• MATERIAL FOR THIS TASK:
========================
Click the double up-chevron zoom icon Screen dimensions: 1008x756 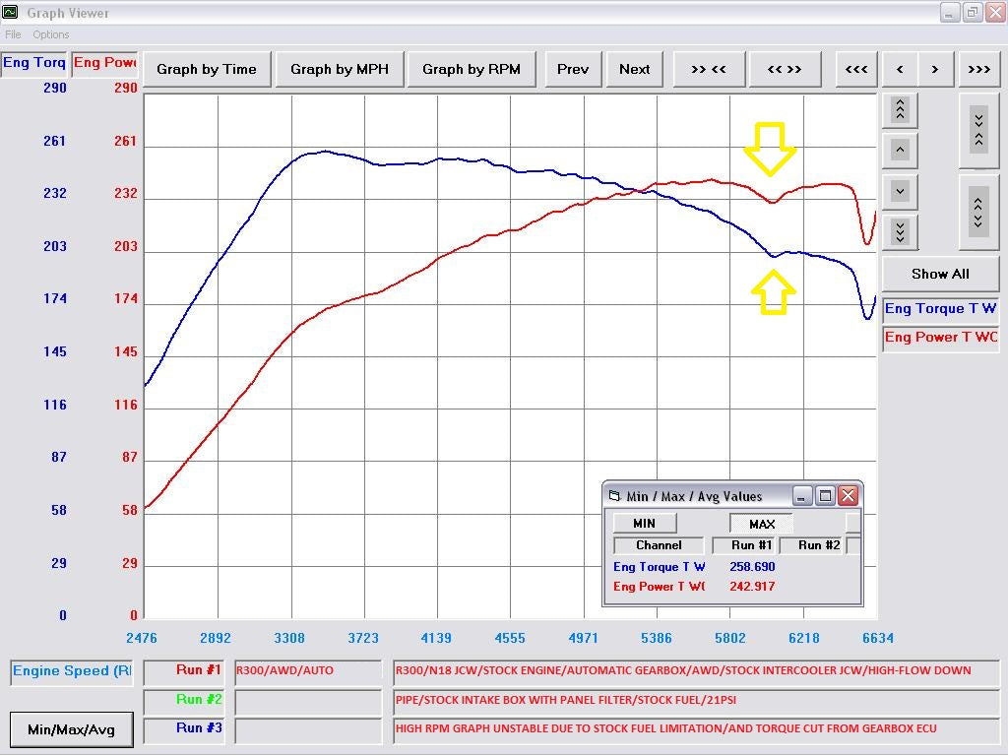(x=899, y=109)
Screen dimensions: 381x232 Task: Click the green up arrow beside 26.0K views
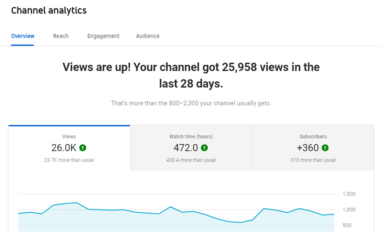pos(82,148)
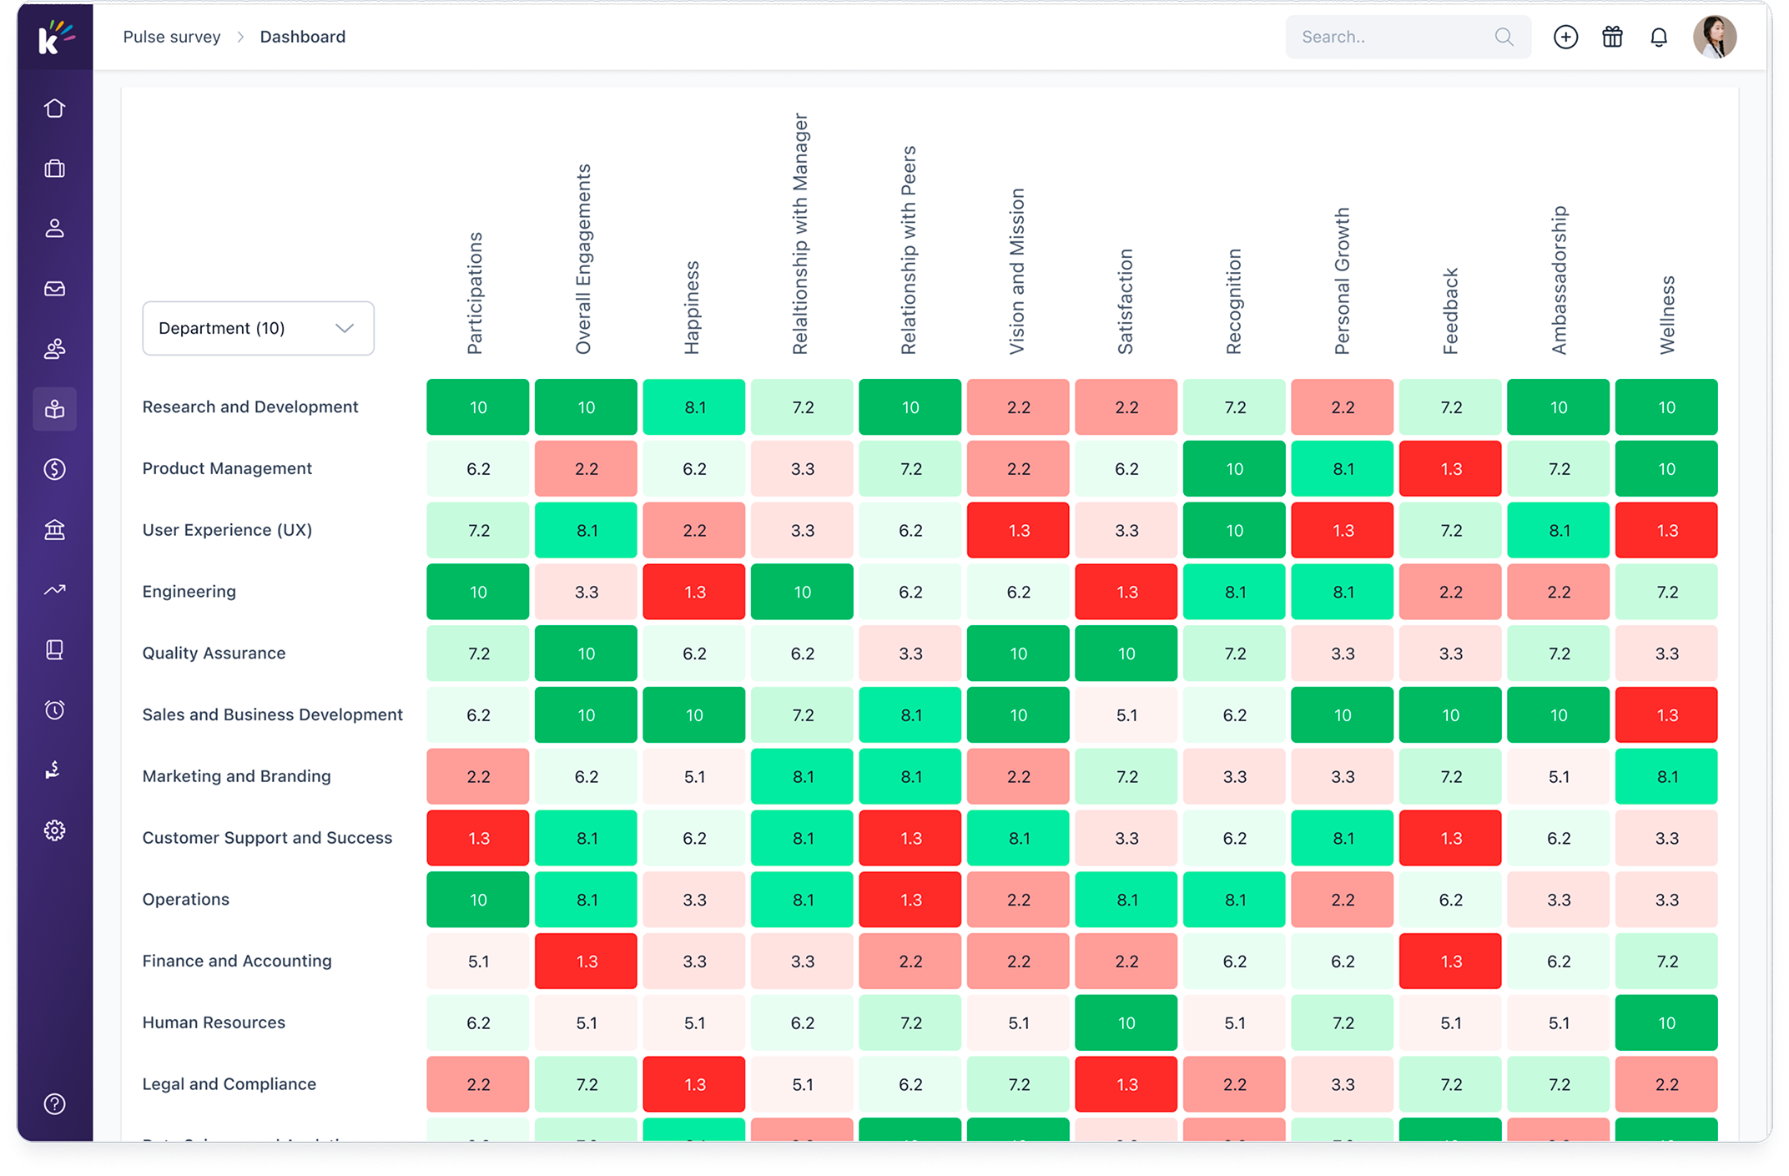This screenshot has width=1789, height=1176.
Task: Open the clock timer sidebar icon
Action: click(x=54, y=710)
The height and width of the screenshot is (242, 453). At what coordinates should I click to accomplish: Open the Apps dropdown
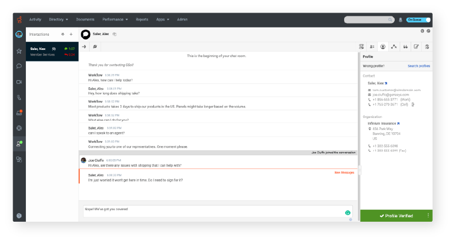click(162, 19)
========================
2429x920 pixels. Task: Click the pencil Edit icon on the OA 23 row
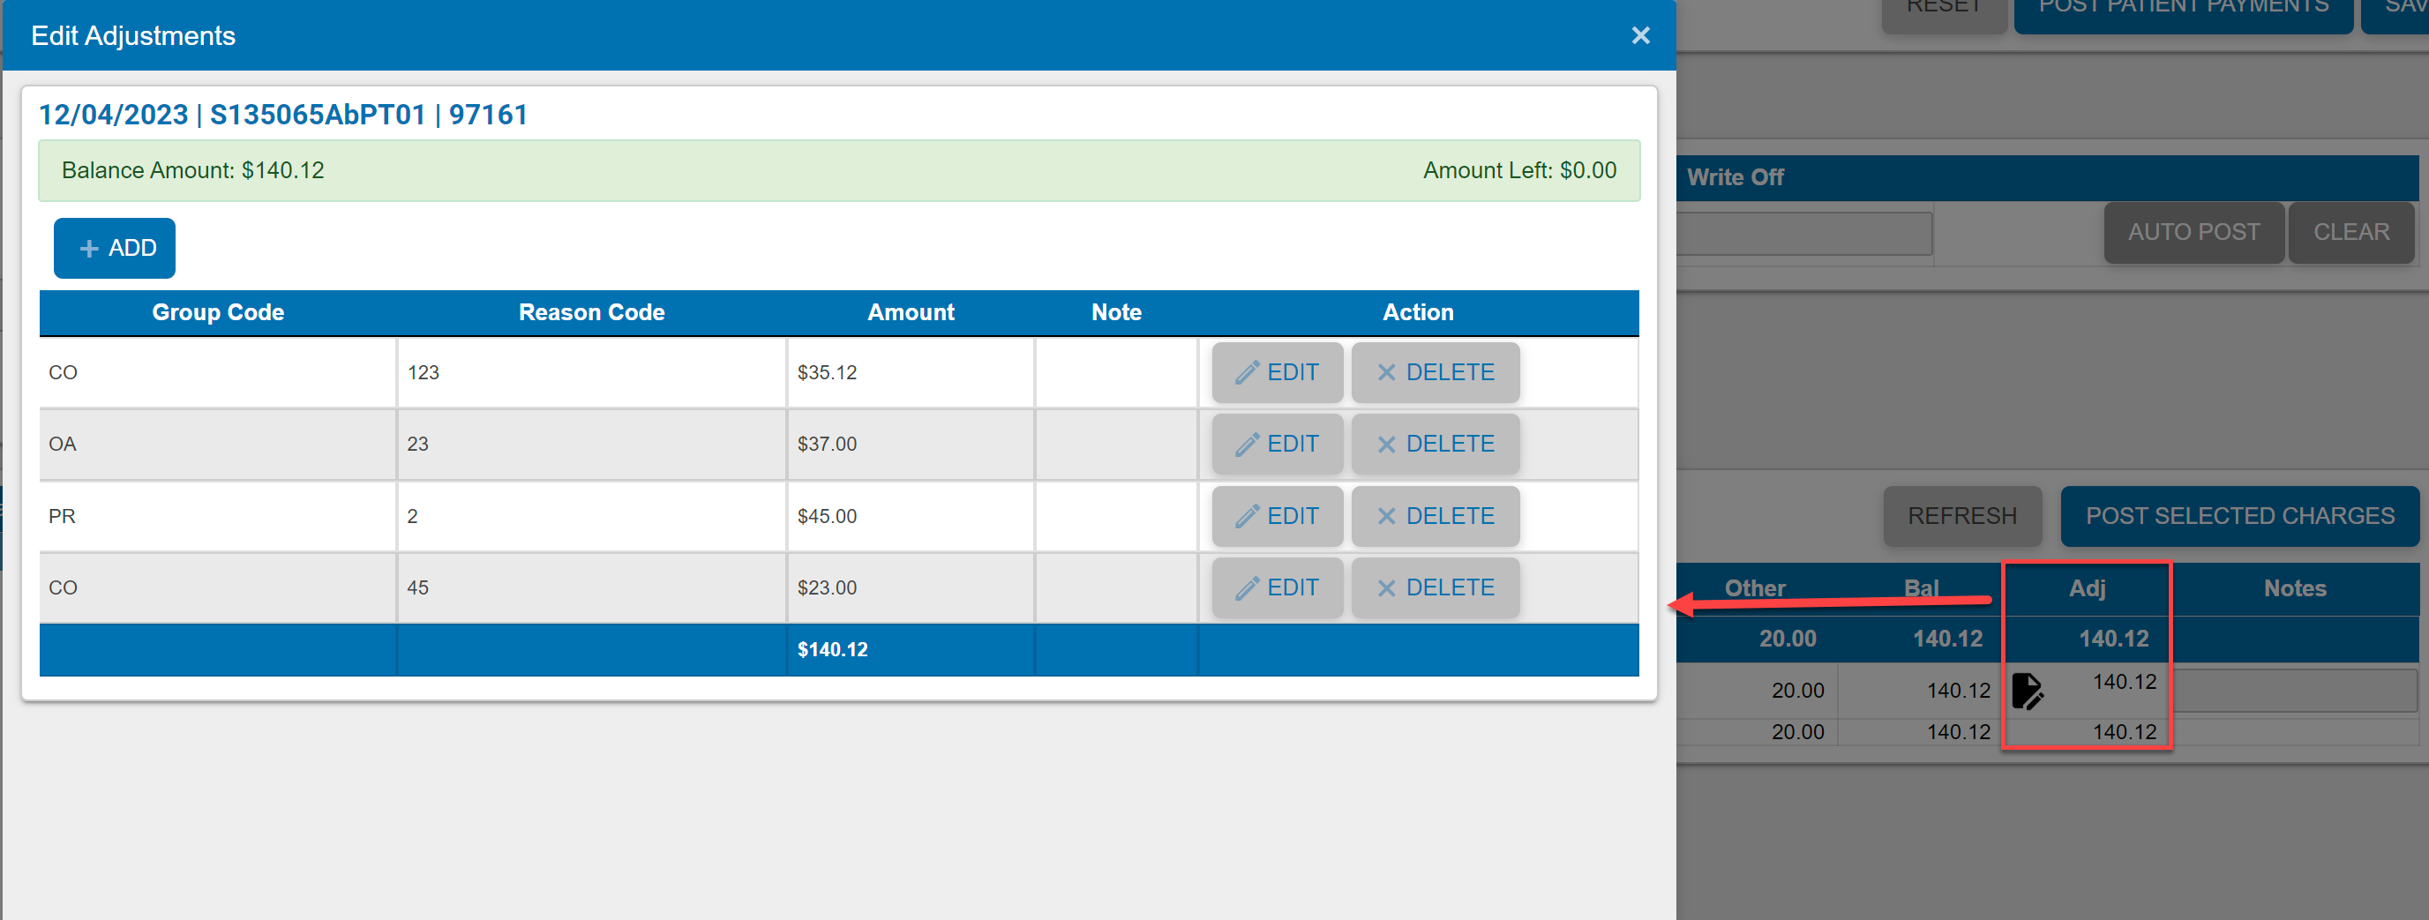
========================
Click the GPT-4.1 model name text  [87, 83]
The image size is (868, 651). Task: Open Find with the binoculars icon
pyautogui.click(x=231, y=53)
========================
• TASK PROMPT:
Rewrite the material from the line with "The height and" up to and including the line with "click(162, 19)" as a JSON list of strings, one string per line, with blank lines omitted. Leave the pictures out of your answer.

• EXERCISE SOLUTION:
[
  "The height and width of the screenshot is (242, 453). At what coordinates should I click to accomplish: Open the Apps dropdown",
  "click(162, 19)"
]